Pray as you can.
Perhaps I should say that I am not, at first glance, a person in any way cut out for prayer. I'm nervous, jumpy, easily distracted, and my mind tends to run in obsessive ruts--usually on subjects that are far removed from prayer.
So at first, developing a prayer life sounded way too advanced and esoteric for me. But then I cam across a quote from Dom John Chapman, a twentieth-century British priest, monk, and biblical scholar, who said, "Pray as you can and do not try to pray as you can't. Take yourself as you find yourself; start from that.

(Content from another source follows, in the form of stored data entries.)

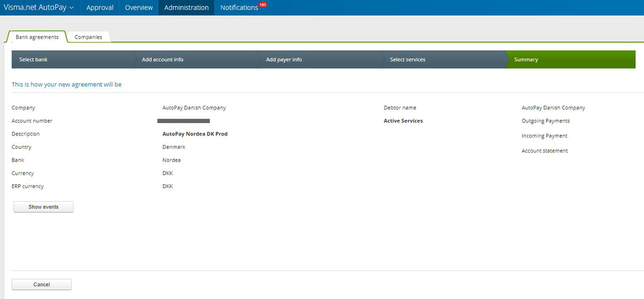Select the Bank agreements tab
The width and height of the screenshot is (644, 299).
pos(37,37)
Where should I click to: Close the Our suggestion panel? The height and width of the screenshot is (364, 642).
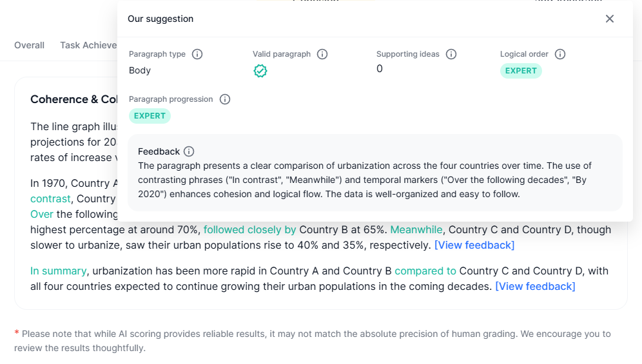tap(609, 19)
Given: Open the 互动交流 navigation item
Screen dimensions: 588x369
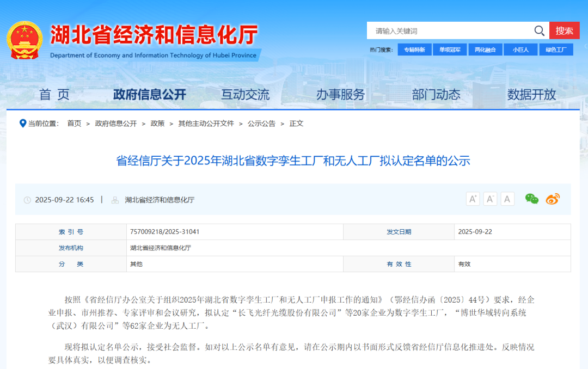Looking at the screenshot, I should click(245, 95).
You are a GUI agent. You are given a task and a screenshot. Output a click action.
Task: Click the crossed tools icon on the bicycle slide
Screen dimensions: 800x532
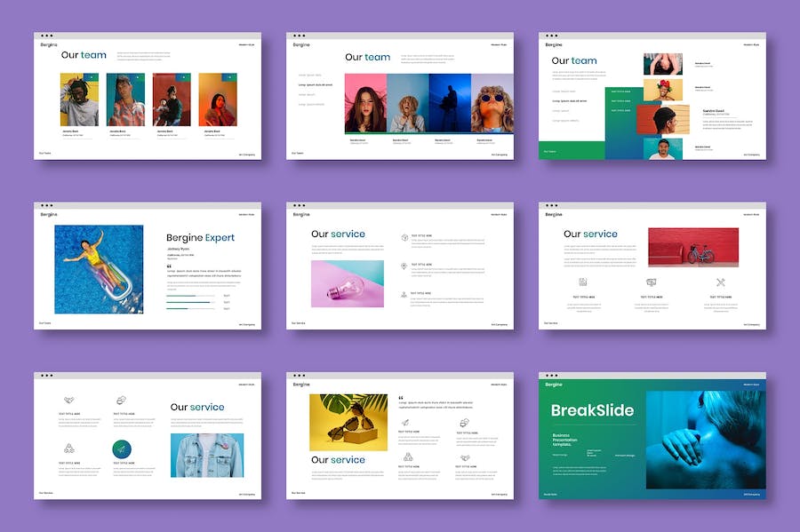click(x=721, y=282)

Personally I wanted to start from St. John of the Cross and go straight to the "living flame" of infused contemplation, but I saw that for someone who couldn't get through "No I lay me down to sleep" without several time-outs to mull over resentments, descend into sexual reverie, or wonder whether I could buy almond paste at Ralphs or if I would have to go to Vons--shoot, I was up on Melrose today, I could have stopped in at Pavilions--this was unlikely.

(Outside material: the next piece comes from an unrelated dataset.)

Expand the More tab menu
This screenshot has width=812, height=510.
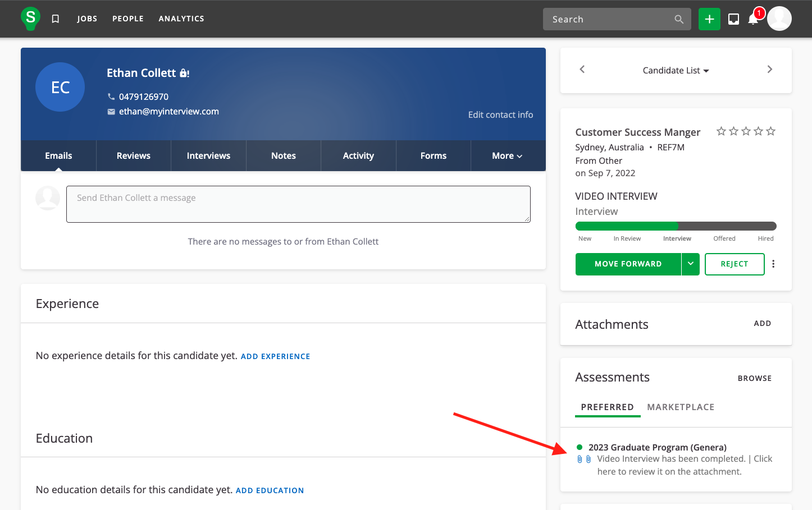pos(507,156)
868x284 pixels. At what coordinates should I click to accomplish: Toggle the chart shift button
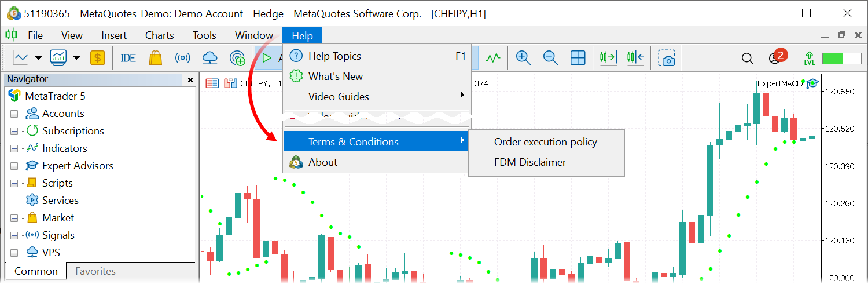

In a way I didn't feel worthy to pray the Psalms, but if they were for laypeople, that meant they were even for jumpy, easily distracted laypeople. I had to remind myself I wasn't after some exalted state; I wasn't trying to have an "experience."
I just wanted to know myself a little better, do a little better when it came to loving my fellow man. I just wanted to get closer to Jesus.